郑超1,聂雅娟1,董瑞2,余发星1,郑珊1   

  1. 1. 复旦大学附属儿科医院
    2. 复旦大学儿科医院
  • 收稿日期:2018-06-27 修回日期:2018-12-01 出版日期:2018-10-25 发布日期:2018-10-25
  • 通讯作者: 聂雅娟

Screening and validation for serological factors involved in the progression of biliary atresia based on high-throughput antibody array

  • Received:2018-06-27 Revised:2018-12-01 Online:2018-10-25 Published:2018-10-25

摘要: 目的:探讨与胆道闭锁发病机制相关的血清分子标志物。 方法:收集复旦大学附属儿科医院收治的胆道闭锁患儿与胆总管囊肿患儿的血清,利用高通量抗体芯片技术检测血清中细胞因子水平,采用GSH-CAA-X00进行数据分析。根据抗体芯片检测结果,通过复习文献选取部分分子标志物采用ELISA法进行扩大样本验证。 结果:胆道闭锁患儿5例,胆总管囊肿患儿3例。47/1 002个蛋白在两组表达差异有统计学意义(P均<0.05),且两者倍数相差在1.2倍以上,在胆道闭锁患儿血清中表达上调34个,下调13个。选取IL-6、IL-8和IL-10指标在50例胆道闭锁患儿和30例胆总管囊肿患儿中采用ELISA法进行验证,结果显示IL-6、IL-8和IL-10在胆道闭锁患儿血清中浓度均高于胆总管囊肿患儿。 结论:利用血清抗体芯片分析技术,能够对血清样本中的多种蛋白进行高通量化地检测分析,并筛选出部分具有临床诊断价值的胆道闭锁血清标记蛋白,为进一步探索胆道闭锁发病机制以及诊断策略奠定新的研究基础。
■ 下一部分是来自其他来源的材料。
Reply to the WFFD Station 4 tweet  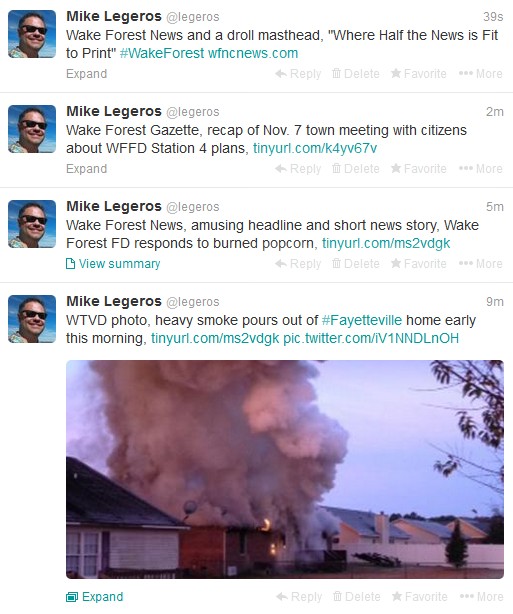point(298,169)
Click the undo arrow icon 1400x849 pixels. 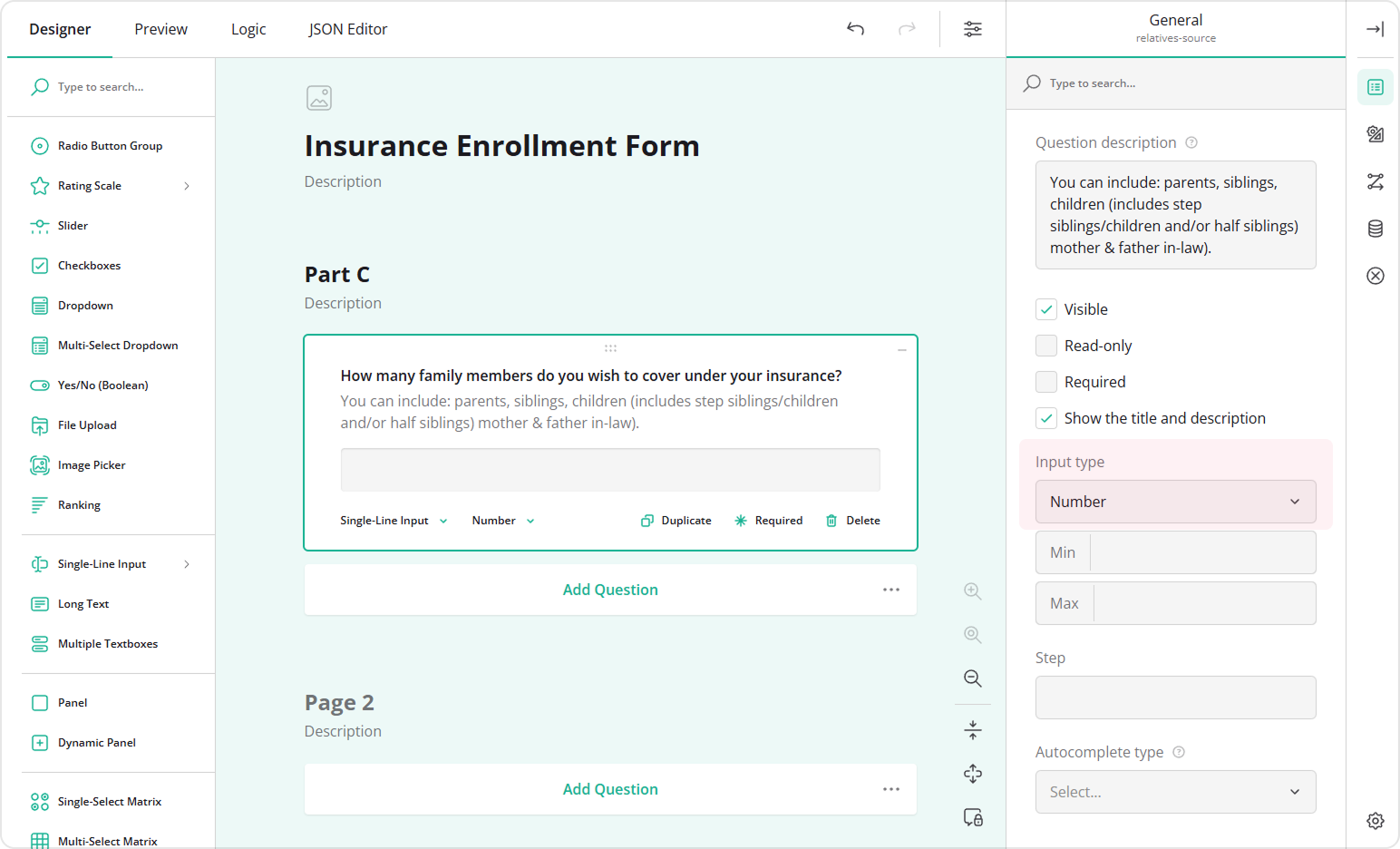click(x=855, y=29)
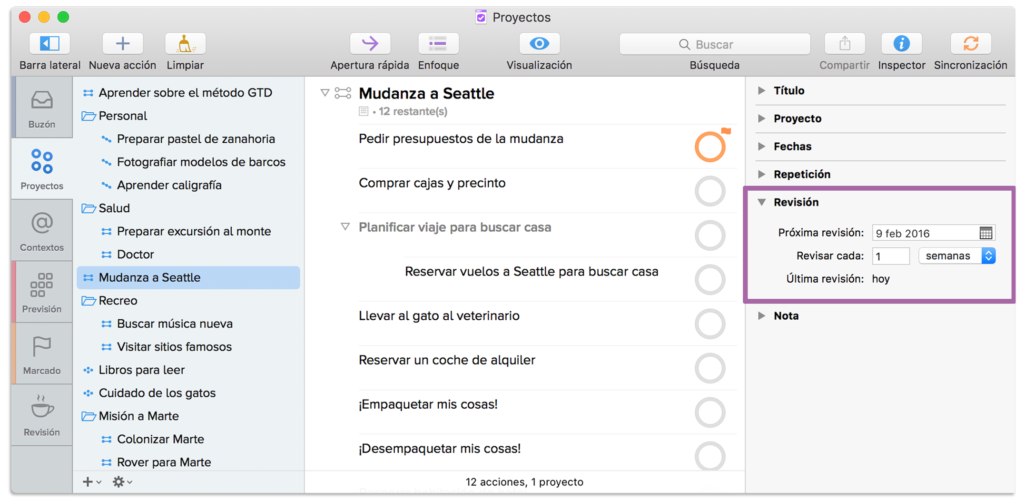Viewport: 1024px width, 501px height.
Task: Check off 'Comprar cajas y precinto'
Action: 710,190
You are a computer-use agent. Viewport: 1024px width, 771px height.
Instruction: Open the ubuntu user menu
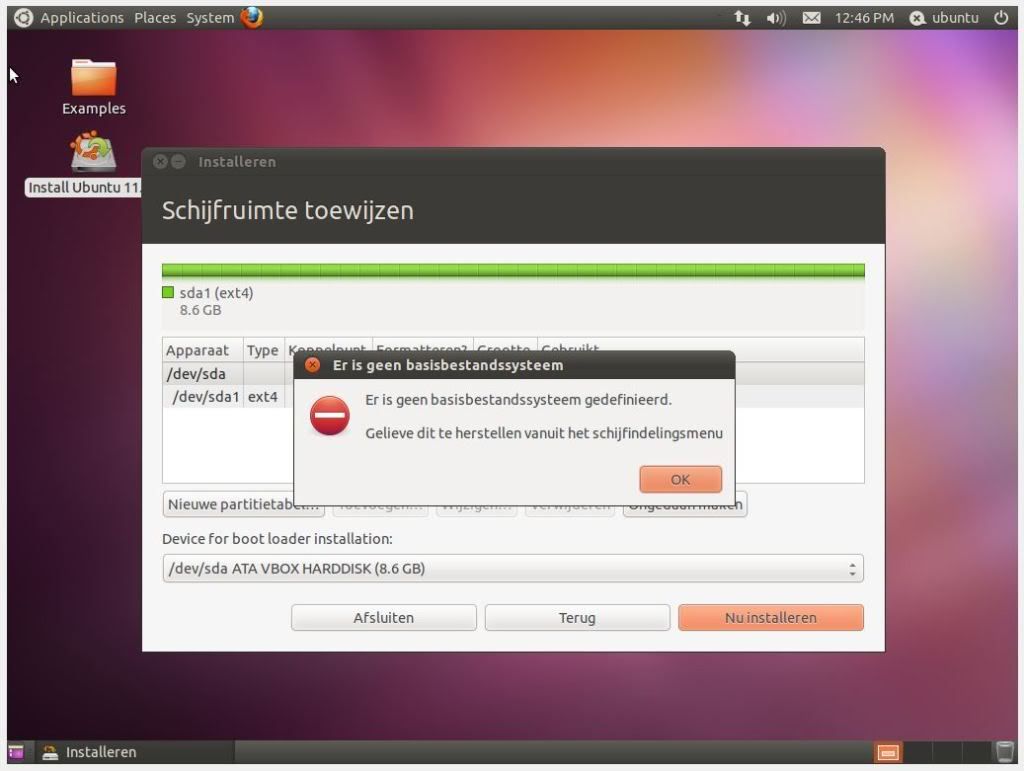[945, 18]
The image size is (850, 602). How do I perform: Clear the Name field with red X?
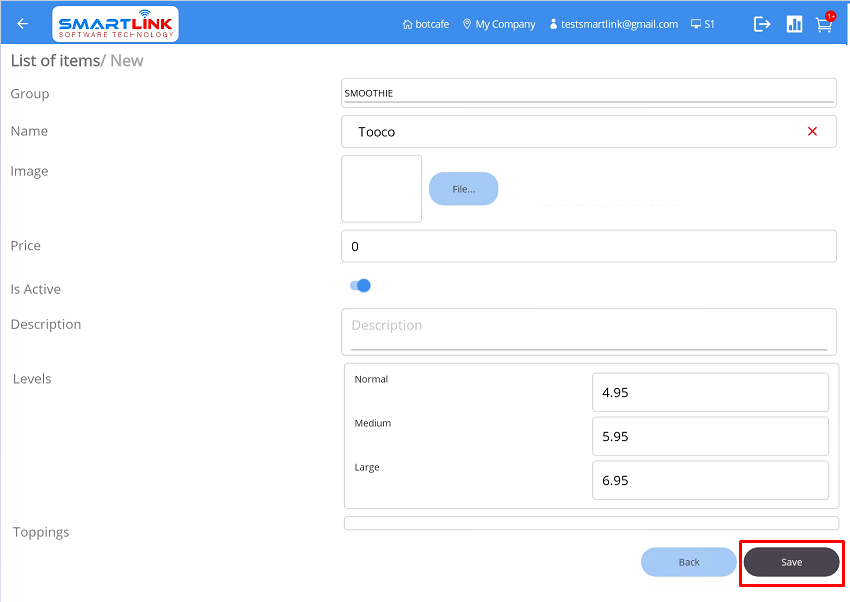pos(812,132)
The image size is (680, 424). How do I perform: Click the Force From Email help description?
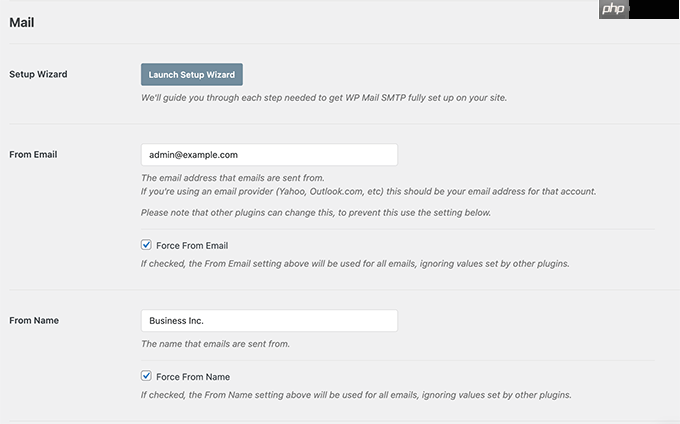coord(355,264)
关键词: Antibody array, Biliary atresia, Biomarker, 胆道闭锁, 抗体芯片, 生物标志物

Abstract: Objective:To identify serological factors involved in disease pathogenesis in biliary atresia (BA) patients. Methods:In this study, we collected serum of the patients with BA or choledochal cyst diagnosed by cholangiography and postoperative pathology without extrahepatic malformation hospitalized in Children's Hospital of Fudan University, and screened differentially expressed serological factors in BA patients using a high-throughput antibody array technology. GSH-CAA-X00 software was used to analyze the data. More serum samples were collected from patients with BA or choledochal cyst to be further verified by ELISA. Results:Eight patients including 5 cases with BA and 3 cases with choledochal cyst were recruited. A total of 1 002 serum factors were analyzed simultaneously using high-throughput antibody array approach, among which 47 serum factors expressed differentially between two groups with 34 factors being up-regulated and 13 factors being down-regulated in BA patients (P<0.05). The higher expression of IL-6, IL-8 and IL-10 were confirmed in another 50 patients with BA than that of 30 patients with choledochal cyst. Conclusion:We demonstrated the feasibility of high-throughput screen of serological factors related to BA, and several newly discovered factors might be further characterized and used as diagnostic or prognostic indicators for BA.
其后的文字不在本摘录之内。